A quelques kilomètres des côtes turques, 10 000 migrants vivent sur l'île grecque de Lesbos, qui compte 90 000 habitants. La plupart d'entre eux vivent dans le camp de Moria, où, selon le Haut Commissariat aux Réfugiés de l'ONU, les conditions de vie sont "abjectes".

Le camp de Moria héberge trois fois plus de demandeurs d'asile que sa capacité officielle
Le camp de Moria héberge trois fois plus de demandeurs d'asile que sa capacité officielle © Radio France / Delphine Evenou

Le camp de Moria est protégée par un mur d'enceinte, et trois rangées de barbelés. Les autorisations d'accès dans ce que l'on appelait autrefois un "hotspot" sont très rares. Mais pour comprendre les conditions de vie de ces demandeurs d'asile, il suffit de contourner le camp officiel. Un deuxième camp, sauvage, s'est greffé sur la colline d'oliviers. Les tentes s'y enchevêtrent. On estime que 2000 personnes y vivent. 

Dans le grillage qui sépare "la jungle" du camp, des trous permettent de pénétrer dans la zone restreinte si protégée côté route. Ici, les tentes sont moins nombreuses. Elles ne devraient pas exister, puisque les demandeurs d'asile sont censés être hébergés dans des Isobox, ces gros conteneurs, où l'on colle des lits superposés. Les sanitaires collectifs sont insalubres. 

A Lesbos, les migrants n'ont en général qu'une seule activité possible : aller chercher de la nourriture. L'attente est longue : jusqu'à dix heures certaines journées, avec régulièrement des scènes de violence. 

Attendre, et devenir fou

Le camp de Moria est une prison à ciel ouvert. Les demandeurs d'asile n'ont rien à y faire, et des conditions de vie déplorables. Ils se sentent bloqués et étouffent d'ennui.
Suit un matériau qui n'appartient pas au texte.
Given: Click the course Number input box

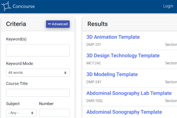Looking at the screenshot, I should [x=54, y=113].
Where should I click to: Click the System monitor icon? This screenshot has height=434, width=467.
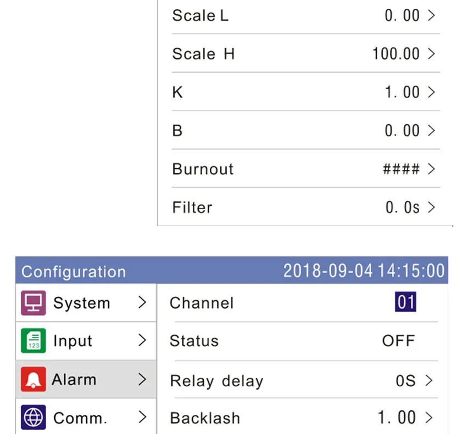coord(33,303)
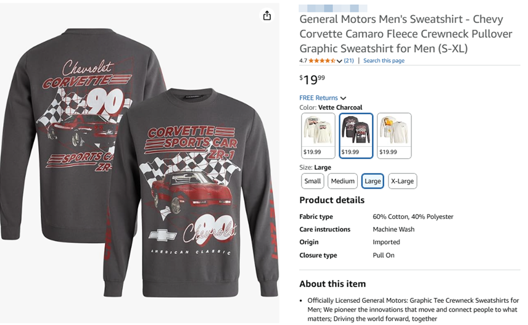Select the first cream sweatshirt color swatch
This screenshot has height=325, width=528.
(x=318, y=136)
Les cas de détresse psychologique se multiplient, tout comme les consultations offertes par Médecins Sans Frontières qui s'inquiète notamment de la situation des plus jeunes. Trois enfants ont tenté de se suicider ces dernières semaines. 

Les adultes, eux, réactivent leurs traumatismes passés, avec des symptômes de stress post-traumatiques (dépression, évitement, cauchemars, insomnies) et des troubles psychotiques (hallucinations, voix, délires). "En quoi va se transformer ce traumatisme collectif ?" s'interroge ainsi le psychiatre de MSF.